1. Installation instructions
After installing PaddleOCR, you also need to install the annotation tool PPOCRLabel. If you want to train the model yourself, having an annotation tool will be very helpful.
In particular, PPOCRLabel is an annotation tool for PaddleOCR, which is also open source.
In downloading the entire source code of PaddleOCR, there is the PPOCRLabel installer and source code.
I don’t remember that I can re-download the entire source code of PaddleOCR, the address is as follows:
git clone https://github.com/PaddlePaddle/PaddleOCR.git
2. Introduction to PPOCRLabel
PPOCRLabel is a semi-automatic graphic annotation tool suitable for the OCR field. It has a built-in PP-OCR model to automatically annotate and re-identify data.
Written in Python3 and PyQT5, it supports rectangular box annotation, table annotation, irregular text annotation, and key information annotation modes. The export format can be directly used for training PaddleOCR detection and recognition models.
3. Install PPOCRLabel
1. pip installation
pip install PPOCRLabel -i https://mirror.baidu.com/pypi/simple
2. Download the source code
git clone https://github.com/PaddlePaddle/PaddleOCR.git
Fourth, use PPOCRLabel
cd ./git_workspace/PaddleOCR/PPOCRLabel
run start command
1. Select label mode to start PPOCRLabel
PPOCRLabel --lang ch # Start [Normal Mode], used to print labels in the [Detection + Recognition] scenario
PPOCRLabel --lang ch --kie True # Start [KIE Mode], used to print [Detection + Recognition + Keyword Extraction] Tags of scenes
2. Run PPOCRLabel through Python script
Enter the PPOCRLabel source code directory
cd ./git_workspace/PaddleOCR/PPOCRLabel
Run the startup command, --lang ch starts in Chinese mode, without parameters, the English interface and English recognition
python PPOCRLabel.py --lang ch
The first startup will automatically download and install the detection + recognition model.
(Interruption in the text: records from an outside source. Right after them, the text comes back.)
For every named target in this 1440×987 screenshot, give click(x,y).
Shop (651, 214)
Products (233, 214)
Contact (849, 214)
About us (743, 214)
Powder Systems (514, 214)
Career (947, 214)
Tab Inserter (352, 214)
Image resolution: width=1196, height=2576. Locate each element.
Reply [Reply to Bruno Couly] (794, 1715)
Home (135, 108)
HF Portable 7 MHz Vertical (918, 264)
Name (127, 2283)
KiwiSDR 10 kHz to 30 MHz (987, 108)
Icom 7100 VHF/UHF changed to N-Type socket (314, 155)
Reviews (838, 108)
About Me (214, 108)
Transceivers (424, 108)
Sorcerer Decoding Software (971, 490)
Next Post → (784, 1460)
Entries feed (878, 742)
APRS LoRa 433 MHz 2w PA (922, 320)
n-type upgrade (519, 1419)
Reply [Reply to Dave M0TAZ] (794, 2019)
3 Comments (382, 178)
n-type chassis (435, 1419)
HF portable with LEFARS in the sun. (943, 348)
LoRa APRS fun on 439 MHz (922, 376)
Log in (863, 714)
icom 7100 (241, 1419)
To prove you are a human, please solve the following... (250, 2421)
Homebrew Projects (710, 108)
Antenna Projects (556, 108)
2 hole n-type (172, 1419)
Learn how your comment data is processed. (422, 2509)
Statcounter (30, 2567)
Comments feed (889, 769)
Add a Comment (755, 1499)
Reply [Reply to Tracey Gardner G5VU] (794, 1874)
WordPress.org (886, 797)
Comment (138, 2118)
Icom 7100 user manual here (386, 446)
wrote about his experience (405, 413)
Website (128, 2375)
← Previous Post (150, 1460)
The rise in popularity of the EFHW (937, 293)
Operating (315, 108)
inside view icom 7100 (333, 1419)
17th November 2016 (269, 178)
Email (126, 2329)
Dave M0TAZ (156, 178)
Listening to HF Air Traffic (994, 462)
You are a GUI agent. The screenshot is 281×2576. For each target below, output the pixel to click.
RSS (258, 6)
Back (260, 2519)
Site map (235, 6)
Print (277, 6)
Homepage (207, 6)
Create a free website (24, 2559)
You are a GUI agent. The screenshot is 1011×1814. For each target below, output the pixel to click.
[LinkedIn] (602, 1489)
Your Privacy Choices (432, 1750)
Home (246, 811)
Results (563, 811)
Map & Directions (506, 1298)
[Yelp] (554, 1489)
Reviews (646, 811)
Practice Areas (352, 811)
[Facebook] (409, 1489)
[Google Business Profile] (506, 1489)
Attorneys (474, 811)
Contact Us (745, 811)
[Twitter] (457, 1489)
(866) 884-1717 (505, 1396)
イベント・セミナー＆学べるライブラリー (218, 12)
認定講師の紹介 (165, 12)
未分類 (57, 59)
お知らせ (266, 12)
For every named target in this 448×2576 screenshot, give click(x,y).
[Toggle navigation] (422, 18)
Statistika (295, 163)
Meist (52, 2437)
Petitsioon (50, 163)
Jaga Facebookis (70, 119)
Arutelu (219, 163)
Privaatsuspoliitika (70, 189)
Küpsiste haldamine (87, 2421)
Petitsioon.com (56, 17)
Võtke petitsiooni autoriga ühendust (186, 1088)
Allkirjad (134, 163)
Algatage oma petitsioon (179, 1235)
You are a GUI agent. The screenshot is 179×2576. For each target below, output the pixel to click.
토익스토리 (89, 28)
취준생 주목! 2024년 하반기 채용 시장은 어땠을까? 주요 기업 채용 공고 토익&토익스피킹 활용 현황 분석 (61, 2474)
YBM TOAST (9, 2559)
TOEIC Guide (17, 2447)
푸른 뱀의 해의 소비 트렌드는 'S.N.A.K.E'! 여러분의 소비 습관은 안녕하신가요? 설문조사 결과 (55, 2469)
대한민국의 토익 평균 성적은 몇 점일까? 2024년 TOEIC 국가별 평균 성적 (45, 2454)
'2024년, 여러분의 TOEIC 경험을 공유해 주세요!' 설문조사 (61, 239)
Show callout tool interface
3. Select the image folder directory that needs to be annotated.
4. Mark
PPOCRLabel can automatically mark. After PPOCRLabel automatically marks, you can modify the wrongly marked text. Click on the recognized text box or add a "rectangular mark".
Modifications can be made in the corresponding recognition result area. After completing the annotation of the image, click the confirmation button in the lower right corner to save the annotation results.
In the file list, the left side of the picture name is marked with ✔, and the green one is considered to be marked.
5. Export annotation results
The labeling results are saved in the sample directory with the file name Label.txt
Finally, the exported annotation result file can be directly used for training the PaddleOCR detection and recognition model.